> SELECTED EXCERPT:

--

When I was very young, I read the Raggedy Ann (and Andy) stories by Johnny Gruelle over and over again. My grandmother made a Raggedy Ann doll for me. The doll was exactly my size, and one Halloween, I borrowed her dress to go trick-or-treating as Raggedy Ann. I was fascinated by the idea that my toys might walk and talk and live when I wasn’t around. Now, I am rediscovering the Raggedy Ann stories with my daughter, who loves them, too, and while I still find them charming, I also find them a little bit horrifying. Because I remember the vague guilt I would sometimes feel when, after days of forgetting she existed, I would discover my Raggedy Ann squashed (trapped) in the bottom of a container of toys, and in a fit of remorse, I would throw her tea parties and take her everywhere for a week or two before forgetting about her once again.

--

> SOURCE DATA:
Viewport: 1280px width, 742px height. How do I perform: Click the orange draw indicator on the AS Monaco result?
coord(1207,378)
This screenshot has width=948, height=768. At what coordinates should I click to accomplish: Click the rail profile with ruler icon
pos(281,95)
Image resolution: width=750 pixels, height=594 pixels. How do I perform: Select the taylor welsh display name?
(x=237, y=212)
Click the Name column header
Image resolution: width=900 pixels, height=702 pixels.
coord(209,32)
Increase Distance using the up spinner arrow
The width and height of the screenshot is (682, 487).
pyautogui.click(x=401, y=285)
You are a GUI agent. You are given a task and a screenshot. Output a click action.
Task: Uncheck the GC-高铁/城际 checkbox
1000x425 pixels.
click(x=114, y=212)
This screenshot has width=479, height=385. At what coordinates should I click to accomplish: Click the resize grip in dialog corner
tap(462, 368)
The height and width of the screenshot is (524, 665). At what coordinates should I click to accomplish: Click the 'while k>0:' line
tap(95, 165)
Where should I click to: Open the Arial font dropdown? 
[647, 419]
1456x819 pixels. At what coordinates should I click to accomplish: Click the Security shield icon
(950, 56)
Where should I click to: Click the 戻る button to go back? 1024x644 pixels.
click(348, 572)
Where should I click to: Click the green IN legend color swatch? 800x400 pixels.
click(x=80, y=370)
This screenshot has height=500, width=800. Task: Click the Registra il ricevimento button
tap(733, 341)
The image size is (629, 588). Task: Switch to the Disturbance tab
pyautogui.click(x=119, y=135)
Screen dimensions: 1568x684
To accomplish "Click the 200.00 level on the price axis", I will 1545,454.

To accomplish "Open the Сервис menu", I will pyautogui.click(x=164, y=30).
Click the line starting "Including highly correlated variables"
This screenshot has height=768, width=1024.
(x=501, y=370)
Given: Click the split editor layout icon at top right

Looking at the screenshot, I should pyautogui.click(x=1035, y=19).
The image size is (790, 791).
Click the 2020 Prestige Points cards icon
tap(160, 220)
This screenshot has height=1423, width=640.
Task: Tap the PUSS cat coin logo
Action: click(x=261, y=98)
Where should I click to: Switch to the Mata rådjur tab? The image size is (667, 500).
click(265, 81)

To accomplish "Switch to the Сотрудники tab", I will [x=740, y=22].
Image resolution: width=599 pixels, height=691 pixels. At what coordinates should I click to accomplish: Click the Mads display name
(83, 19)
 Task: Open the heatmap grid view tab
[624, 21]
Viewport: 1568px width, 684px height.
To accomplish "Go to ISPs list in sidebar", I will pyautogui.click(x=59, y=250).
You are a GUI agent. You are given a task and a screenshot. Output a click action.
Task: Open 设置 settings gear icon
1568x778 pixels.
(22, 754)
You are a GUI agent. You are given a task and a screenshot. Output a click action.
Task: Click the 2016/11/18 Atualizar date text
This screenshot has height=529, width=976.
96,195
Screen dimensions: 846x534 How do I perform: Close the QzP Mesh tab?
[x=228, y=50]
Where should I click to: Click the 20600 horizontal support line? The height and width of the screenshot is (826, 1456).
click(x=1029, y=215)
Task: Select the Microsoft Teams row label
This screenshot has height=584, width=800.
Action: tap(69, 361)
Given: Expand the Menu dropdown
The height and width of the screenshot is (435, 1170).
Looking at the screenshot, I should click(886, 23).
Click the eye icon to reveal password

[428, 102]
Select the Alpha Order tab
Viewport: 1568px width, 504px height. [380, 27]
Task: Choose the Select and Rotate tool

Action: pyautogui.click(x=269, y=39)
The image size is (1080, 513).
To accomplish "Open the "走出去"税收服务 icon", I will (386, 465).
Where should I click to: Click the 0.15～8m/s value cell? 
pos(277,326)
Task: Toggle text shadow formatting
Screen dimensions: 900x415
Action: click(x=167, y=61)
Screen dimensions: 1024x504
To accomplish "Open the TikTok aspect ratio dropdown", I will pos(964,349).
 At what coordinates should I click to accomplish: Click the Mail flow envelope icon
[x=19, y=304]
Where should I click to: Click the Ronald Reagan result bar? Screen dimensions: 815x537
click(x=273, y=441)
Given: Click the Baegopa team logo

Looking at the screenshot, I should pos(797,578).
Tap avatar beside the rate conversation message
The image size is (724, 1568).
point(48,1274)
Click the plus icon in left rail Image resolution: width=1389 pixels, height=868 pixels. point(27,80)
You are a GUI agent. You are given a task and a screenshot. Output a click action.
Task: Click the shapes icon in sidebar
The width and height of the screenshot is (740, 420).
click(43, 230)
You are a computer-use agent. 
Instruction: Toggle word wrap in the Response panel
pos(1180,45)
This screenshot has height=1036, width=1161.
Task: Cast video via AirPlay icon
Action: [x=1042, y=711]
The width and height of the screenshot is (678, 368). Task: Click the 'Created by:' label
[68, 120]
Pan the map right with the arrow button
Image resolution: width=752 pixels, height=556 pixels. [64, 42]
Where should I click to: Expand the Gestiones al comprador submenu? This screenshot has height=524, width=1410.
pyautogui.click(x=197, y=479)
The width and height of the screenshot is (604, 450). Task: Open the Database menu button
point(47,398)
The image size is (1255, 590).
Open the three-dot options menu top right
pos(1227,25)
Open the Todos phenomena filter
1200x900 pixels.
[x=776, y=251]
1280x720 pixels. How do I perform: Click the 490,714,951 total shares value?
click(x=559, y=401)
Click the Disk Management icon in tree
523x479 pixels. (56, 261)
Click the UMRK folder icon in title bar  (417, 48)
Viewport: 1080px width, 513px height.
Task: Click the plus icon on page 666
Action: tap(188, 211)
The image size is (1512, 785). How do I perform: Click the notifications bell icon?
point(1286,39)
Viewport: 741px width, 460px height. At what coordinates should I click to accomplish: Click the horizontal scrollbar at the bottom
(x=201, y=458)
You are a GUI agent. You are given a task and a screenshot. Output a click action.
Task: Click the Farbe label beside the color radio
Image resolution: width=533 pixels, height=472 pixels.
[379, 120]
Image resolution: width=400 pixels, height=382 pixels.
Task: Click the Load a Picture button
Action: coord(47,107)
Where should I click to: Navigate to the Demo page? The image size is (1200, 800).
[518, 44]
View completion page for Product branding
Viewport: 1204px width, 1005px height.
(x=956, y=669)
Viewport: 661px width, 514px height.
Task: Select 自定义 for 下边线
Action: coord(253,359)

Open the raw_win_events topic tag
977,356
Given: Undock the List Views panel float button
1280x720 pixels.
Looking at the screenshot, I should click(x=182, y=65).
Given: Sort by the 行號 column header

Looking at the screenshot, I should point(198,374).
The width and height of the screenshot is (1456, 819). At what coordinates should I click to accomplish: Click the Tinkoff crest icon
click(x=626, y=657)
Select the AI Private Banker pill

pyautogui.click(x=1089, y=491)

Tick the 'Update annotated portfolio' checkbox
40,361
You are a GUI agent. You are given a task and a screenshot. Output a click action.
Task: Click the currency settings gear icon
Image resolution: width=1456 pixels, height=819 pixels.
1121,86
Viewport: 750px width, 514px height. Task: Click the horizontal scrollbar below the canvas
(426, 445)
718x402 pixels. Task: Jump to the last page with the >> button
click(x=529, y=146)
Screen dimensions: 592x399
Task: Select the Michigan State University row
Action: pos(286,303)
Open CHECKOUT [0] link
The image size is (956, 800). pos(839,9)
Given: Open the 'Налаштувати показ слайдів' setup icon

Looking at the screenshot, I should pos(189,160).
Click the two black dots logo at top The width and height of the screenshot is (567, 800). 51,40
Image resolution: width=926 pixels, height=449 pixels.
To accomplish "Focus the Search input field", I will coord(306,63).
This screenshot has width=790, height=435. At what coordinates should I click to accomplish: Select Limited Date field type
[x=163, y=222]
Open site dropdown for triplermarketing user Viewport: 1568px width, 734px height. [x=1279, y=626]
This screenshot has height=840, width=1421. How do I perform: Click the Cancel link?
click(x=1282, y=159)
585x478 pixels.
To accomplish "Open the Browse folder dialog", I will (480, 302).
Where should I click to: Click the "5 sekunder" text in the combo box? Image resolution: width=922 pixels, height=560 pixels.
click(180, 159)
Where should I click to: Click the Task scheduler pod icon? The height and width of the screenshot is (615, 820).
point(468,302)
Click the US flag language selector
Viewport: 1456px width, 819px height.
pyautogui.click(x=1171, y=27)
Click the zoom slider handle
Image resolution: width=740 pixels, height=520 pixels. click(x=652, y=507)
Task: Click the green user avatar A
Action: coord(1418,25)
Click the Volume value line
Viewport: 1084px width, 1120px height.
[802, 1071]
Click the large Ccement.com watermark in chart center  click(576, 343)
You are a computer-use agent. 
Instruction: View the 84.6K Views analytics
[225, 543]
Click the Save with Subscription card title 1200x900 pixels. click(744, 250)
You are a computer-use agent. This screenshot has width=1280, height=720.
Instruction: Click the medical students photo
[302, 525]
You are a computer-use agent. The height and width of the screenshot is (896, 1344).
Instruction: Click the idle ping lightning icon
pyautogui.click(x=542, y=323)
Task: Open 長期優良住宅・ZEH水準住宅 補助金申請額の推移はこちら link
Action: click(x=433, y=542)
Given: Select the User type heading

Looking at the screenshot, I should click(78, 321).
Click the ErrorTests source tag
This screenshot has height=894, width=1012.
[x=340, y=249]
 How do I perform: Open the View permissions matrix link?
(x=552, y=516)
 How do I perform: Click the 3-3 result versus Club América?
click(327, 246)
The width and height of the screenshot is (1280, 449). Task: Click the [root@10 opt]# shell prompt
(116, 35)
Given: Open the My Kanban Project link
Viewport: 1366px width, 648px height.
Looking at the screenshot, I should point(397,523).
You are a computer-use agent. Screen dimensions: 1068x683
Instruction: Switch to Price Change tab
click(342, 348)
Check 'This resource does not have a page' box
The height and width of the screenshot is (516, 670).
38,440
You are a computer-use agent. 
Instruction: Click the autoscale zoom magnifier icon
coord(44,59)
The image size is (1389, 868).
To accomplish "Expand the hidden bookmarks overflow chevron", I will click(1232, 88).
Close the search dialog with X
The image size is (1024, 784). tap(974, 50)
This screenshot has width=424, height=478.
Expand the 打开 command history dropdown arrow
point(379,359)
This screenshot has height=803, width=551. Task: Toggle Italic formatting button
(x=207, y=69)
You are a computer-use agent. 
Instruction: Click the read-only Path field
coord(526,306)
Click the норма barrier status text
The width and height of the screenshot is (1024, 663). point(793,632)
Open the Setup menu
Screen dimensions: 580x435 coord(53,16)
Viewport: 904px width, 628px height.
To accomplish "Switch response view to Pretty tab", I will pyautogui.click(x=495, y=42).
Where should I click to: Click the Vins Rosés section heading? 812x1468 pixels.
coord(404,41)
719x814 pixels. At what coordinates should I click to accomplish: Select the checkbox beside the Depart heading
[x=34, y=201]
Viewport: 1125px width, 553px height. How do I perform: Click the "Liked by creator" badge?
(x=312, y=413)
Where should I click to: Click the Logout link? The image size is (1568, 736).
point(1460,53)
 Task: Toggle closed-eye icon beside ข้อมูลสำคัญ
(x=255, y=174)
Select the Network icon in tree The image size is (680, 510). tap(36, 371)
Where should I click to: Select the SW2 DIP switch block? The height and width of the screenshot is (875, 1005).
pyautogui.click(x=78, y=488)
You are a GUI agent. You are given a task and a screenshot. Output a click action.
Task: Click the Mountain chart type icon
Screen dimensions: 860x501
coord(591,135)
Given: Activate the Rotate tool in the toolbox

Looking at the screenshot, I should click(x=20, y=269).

--

> THINGS TO DO:
1) Answer these questions from the passage about the Raggedy Ann stories.
(a) Who made the narrator's Raggedy Ann doll?
(b) What did the narrator do with the doll's dress one Halloween?
(c) With whom is the narrator now rediscovering the stories?
2) Does each statement agree with the passage about the Raggedy Ann stories? Answer yes or no, quoting the words that decide it.
(a) The doll was smaller than the narrator.
(b) The narrator now finds the stories only charming.
(c) After finding the forgotten doll, the narrator would throw it tea parties.

> ANSWERS TO THE PROBLEMS:
1)
(a) The narrator's grandmother.
(b) The narrator borrowed the dress to go trick-or-treating as Raggedy Ann.
(c) The narrator's daughter.

2)
(a) No: "The doll was exactly my size"
(b) No: "while I still find them charming, I also find them a little bit horrifying"
(c) Yes: "in a fit of remorse, I would throw her tea parties"